Énoncé 1> Recopiez un extrait du texte sur le marché immobilier : commencez aux mots « Pour convaincre les » et arrêtez-vous après « non le bâti. ».
Énoncé 2> Résumez le texte sur le marché immobilier en deux phrases.
Énoncé 3> Poursuivez le texte sur le marché immobilier à partir de sa dernière phrase.

Texte fourni>
---
Pour convaincre les multipropriétaires d’investir dans leur parc locatif, le gouvernement se montre fiscalement et budgétairement généreux, distribuant des primes et incitants à gogo. Dernier exemple en date : le taux d’amortissement accéléré de six pour cent (sur dix ans) pour les rénovations énergétiques qui s’adresse exclusivement aux investisseurs immobiliers. Or, le marché est tellement tendu que le passeport énergétique n’a finalement qu’une incidence marginale sur les prix. Entre les appartements anciens et neufs, les écarts sont minimes : 8 100 euros au mètre carré pour les premiers, 8 600 pour les seconds. Même constat au niveau des hausses annuelles : 16,1 pour cent sur le marché de l’ancien et 17,6 pour cent sur le marché du neuf. C’est le terrain qui détermine la valeur, et non le bâti.
---
Section des données>
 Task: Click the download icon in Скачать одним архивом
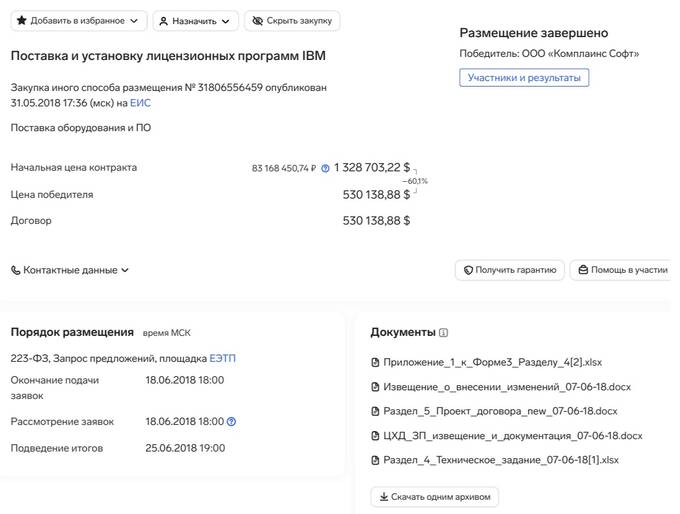(384, 497)
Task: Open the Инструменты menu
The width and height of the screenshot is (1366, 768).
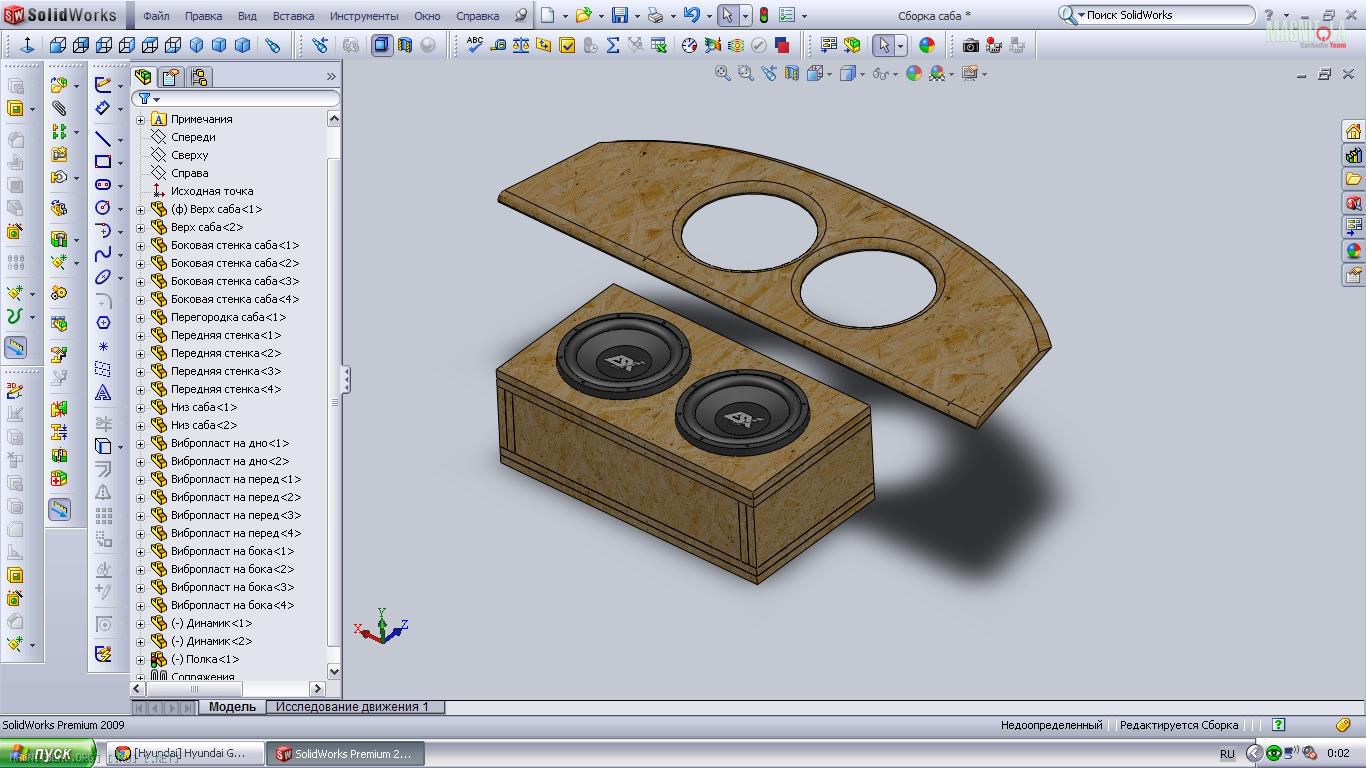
---
Résultat de l'exercice 1>
Pour convaincre les multipropriétaires d’investir dans leur parc locatif, le gouvernement se montre fiscalement et budgétairement généreux, distribuant des primes et incitants à gogo. Dernier exemple en date : le taux d’amortissement accéléré de six pour cent (sur dix ans) pour les rénovations énergétiques qui s’adresse exclusivement aux investisseurs immobiliers. Or, le marché est tellement tendu que le passeport énergétique n’a finalement qu’une incidence marginale sur les prix. Entre les appartements anciens et neufs, les écarts sont minimes : 8 100 euros au mètre carré pour les premiers, 8 600 pour les seconds. Même constat au niveau des hausses annuelles : 16,1 pour cent sur le marché de l’ancien et 17,6 pour cent sur le marché du neuf. C’est le terrain qui détermine la valeur, et non le bâti.

Résultat de l'exercice 2> Pour inciter les multipropriétaires à investir dans leur parc locatif, le gouvernement multiplie les primes et les incitants, dont un taux d'amortissement accéléré de six pour cent sur dix ans pour les rénovations énergétiques, réservé aux investisseurs immobiliers. Le marché est pourtant si tendu que le passeport énergétique n'influe guère sur les prix, les écarts entre l'ancien et le neuf restant minimes, car c'est le terrain et non le bâti qui détermine la valeur.

Résultat de l'exercice 3>
Entre les années 1950 et 1990, quelque 7 000 appartements ont été construits par décennie. Ce rythme étonnamment régulier « laisse présager une répartition temporelle relativement uniforme du nombre de rénovations futures », lit-on dans la Long Term Renovation Strategy publiée en juin 2020. Or, de nombreuses résidences sont de qualité médiocre. Au lendemain de la guerre, il fallait reconstruire vite et bon marché. Dans les années soixante, la « splendeur nouvelle du béton » remplaçait les briques. D’un point de vue thermique, ce ne fut pas exactement une avancée : Un mur en briques de cinquante centimètres vaut mieux qu’un mur en béton armé d’une vingtaine de centimètres d’épaisseur. Il faudra attendre le choc pétrolier de 1973, avant que ne se mette en place un embryon de réglementations thermiques.

Assainir cet énorme stock bâti s’apparente à une tâche herculéenne. C’est pourtant l’« objectif climatique sectoriel » que s’est fixé le gouvernement en promettant de réduire les émissions CO2 des bâtiments de 64 pour cent jusqu’en 2030. Ni la Chambre de commerce ni la Chambre des salariés ne mettent en doute l’urgence de décarboner le parc immobilier. Seule la Chambre des fonctionnaires ne semble pas encore avoir pris la pleine mesure du défi climatique. Dans son avis, elle estime que la rénovation énergétique ne constituerait « pas une nécessité primaire absolue ». Alors que les canicules s’annoncent potentiellement mortelles (surtout pour les habitants de petits appartements mal isolés) et le prix du gaz et du mazout exorbitants, la position de la CGFP nous arrive d’un univers parallèle.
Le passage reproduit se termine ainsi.